Tudo o que há dentro de mim tende a voltar a ser tudo.


Tudo o que há dentro de mim tende a despejar-me no chão,
No vasto chão supremo que não está em cima nem em baixo
Mas sob as estrelas e os sóis, sob as almas e os corpos
Por uma oblíqua posse dos nossos sentidos intelectuais.
Sou uma chama ascendendo, mas ascendo para baixo e para cima,
Ascendo para todos os lados ao mesmo tempo, sou um globo
De chamas explosivas buscando Deus e queimando
A crosta dos meus sentidos, o muro da minha lógica,
A minha inteligência limitadora e gelada.

Sou uma grande máquina movida por grandes correias


De que só vejo a parte que pega nos meus tambores,
O resto vai para além dos astros, passa para além dos sóis,
E nunca parece chegar ao tambor donde parte...

Meu corpo é um centro dum volante estupendo e infinito


Em marcha sempre vertiginosamente em torno de si,
Cruzando-se em todas as direcções com outros volantes,
Que se entrepenetram e misturam, porque isto não é no espaço
Mas não sei onde espacial de uma outra maneira-Deus.

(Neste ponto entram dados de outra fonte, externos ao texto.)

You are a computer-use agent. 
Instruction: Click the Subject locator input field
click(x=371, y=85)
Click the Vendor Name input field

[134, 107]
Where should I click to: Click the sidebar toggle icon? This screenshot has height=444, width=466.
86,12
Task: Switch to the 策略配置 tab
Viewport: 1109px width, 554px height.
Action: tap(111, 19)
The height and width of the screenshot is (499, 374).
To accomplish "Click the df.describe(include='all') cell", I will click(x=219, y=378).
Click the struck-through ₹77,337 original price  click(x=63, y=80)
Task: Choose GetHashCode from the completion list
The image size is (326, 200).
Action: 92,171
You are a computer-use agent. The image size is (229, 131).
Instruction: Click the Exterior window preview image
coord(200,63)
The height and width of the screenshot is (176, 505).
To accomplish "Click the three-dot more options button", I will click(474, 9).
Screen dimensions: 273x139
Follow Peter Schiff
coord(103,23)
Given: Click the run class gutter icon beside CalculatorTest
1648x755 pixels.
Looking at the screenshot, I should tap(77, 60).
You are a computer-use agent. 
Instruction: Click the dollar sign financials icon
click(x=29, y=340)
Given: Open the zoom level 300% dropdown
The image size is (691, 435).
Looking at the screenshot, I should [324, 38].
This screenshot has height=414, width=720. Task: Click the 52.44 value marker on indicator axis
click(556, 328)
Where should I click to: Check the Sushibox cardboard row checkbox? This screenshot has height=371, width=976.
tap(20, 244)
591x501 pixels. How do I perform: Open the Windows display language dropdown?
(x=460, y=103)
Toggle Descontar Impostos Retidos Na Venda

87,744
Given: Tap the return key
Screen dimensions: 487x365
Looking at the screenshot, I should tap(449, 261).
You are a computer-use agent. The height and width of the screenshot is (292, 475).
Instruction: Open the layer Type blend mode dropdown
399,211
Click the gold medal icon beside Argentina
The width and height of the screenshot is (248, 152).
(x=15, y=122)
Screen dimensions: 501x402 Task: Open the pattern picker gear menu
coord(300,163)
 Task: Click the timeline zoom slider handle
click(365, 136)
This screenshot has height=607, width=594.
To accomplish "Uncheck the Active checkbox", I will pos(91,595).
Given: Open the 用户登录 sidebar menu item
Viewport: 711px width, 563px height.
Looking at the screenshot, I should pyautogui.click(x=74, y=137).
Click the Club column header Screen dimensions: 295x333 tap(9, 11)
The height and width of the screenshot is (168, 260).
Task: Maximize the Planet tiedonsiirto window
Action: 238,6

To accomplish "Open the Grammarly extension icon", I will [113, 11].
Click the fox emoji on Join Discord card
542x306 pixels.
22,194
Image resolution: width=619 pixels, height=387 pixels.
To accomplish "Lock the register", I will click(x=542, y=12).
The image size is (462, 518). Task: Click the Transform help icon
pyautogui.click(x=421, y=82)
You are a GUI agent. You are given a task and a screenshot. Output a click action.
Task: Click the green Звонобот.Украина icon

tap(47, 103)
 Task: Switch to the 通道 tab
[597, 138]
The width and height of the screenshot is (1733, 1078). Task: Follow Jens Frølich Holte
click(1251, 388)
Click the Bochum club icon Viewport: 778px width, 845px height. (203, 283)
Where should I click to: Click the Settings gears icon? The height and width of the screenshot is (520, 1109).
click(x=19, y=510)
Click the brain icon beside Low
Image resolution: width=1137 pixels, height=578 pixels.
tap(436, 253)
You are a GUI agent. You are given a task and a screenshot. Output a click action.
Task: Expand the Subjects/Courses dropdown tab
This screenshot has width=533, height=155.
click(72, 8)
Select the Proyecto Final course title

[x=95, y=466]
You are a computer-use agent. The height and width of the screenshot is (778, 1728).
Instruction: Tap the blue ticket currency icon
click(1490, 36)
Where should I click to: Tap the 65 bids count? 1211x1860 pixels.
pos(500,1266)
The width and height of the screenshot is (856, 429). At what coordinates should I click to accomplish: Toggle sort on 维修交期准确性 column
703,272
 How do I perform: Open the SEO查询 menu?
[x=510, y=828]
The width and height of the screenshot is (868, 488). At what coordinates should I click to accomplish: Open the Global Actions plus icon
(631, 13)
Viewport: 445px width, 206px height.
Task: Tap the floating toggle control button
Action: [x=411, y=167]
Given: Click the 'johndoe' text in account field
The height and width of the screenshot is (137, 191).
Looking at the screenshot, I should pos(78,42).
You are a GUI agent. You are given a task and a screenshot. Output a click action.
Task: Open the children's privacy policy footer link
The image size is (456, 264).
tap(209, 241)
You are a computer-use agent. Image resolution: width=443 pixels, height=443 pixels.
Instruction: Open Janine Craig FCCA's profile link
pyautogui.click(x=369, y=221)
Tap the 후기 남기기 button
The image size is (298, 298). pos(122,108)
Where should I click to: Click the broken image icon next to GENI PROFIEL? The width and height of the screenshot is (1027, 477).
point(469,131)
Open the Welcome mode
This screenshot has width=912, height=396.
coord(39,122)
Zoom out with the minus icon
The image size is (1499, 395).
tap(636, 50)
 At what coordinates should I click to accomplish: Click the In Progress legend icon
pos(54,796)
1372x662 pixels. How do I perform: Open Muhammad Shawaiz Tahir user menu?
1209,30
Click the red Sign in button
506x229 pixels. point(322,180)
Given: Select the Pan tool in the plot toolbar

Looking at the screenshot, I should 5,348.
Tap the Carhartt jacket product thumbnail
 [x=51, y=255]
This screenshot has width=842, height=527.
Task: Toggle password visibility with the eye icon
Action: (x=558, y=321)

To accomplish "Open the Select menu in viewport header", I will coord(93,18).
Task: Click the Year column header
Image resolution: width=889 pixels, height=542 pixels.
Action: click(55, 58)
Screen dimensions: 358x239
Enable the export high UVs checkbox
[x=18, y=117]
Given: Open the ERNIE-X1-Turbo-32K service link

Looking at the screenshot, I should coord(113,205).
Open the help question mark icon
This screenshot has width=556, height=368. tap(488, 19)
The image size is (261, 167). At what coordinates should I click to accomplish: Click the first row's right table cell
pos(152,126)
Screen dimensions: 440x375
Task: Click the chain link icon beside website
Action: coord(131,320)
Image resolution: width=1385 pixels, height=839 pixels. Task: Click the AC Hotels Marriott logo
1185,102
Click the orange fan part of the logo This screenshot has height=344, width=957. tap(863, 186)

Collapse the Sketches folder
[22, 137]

Dentro de mim estão presos e atados ao chão


Todos os movimentos que compõem o universo,
A fúria minuciosa e (...) dos átomos
A fúria de todas as chamas, a raiva de todos os ventos,
A espuma furiosa de todos os rios, que se precipitam,
E a chuva como pedras atiradas de catapultas

De enormes exércitos de anões escondidos no céu.

Sou um formidável dinamismo obrigado ao equilíbrio


De estar dentro do meu corpo, de não transbordar da minh'alma.
Ruge, estoira, vence, quebra, estrondeia, sacode,
Freme, treme, espuma, venta, viola, explode.
Perde-te, transcende-te, circunda-te, vive-te, rompe e foge,
Se com todo o meu corpo todo o universo e a vida,
Arde com todo o meu ser todos os lumes e luzes,
Risca com toda a minha alma todos os relâmpagos e fogos
Sobrevive-me em minha vida em todas as direcções!